__Exercise__:
Below are the records. State how many of their lines contain "icon", with nothing else.

(Stored records)
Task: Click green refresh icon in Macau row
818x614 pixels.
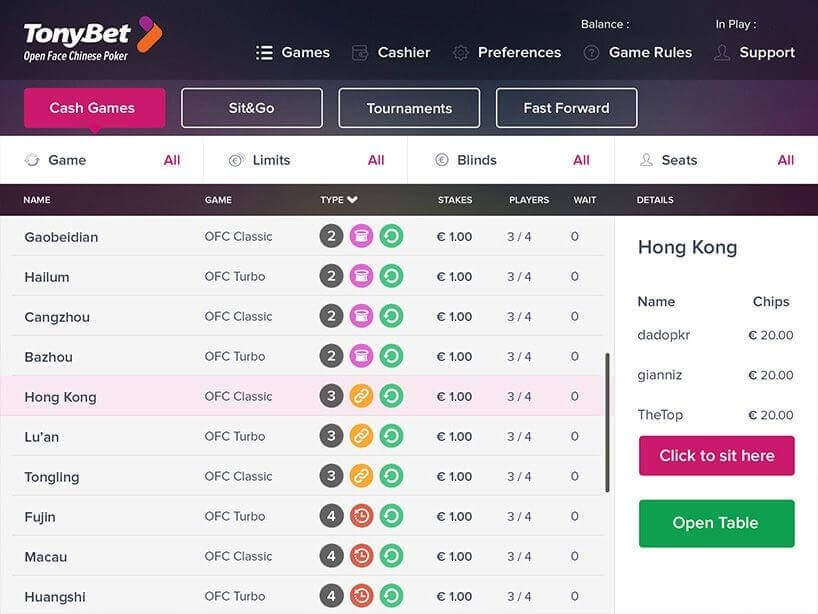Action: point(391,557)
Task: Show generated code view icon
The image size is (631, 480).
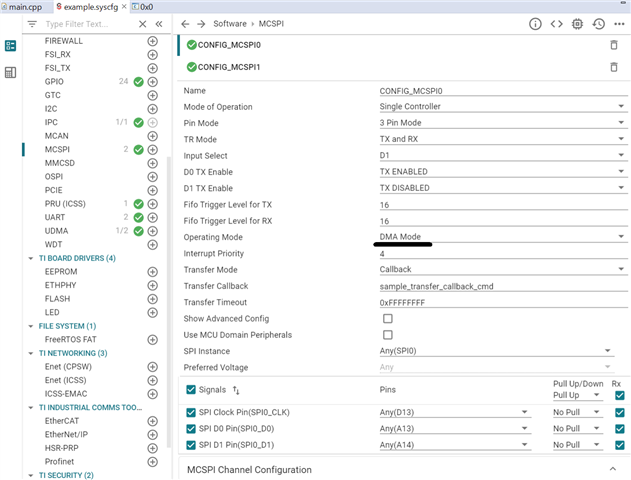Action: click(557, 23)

__Written response__:
2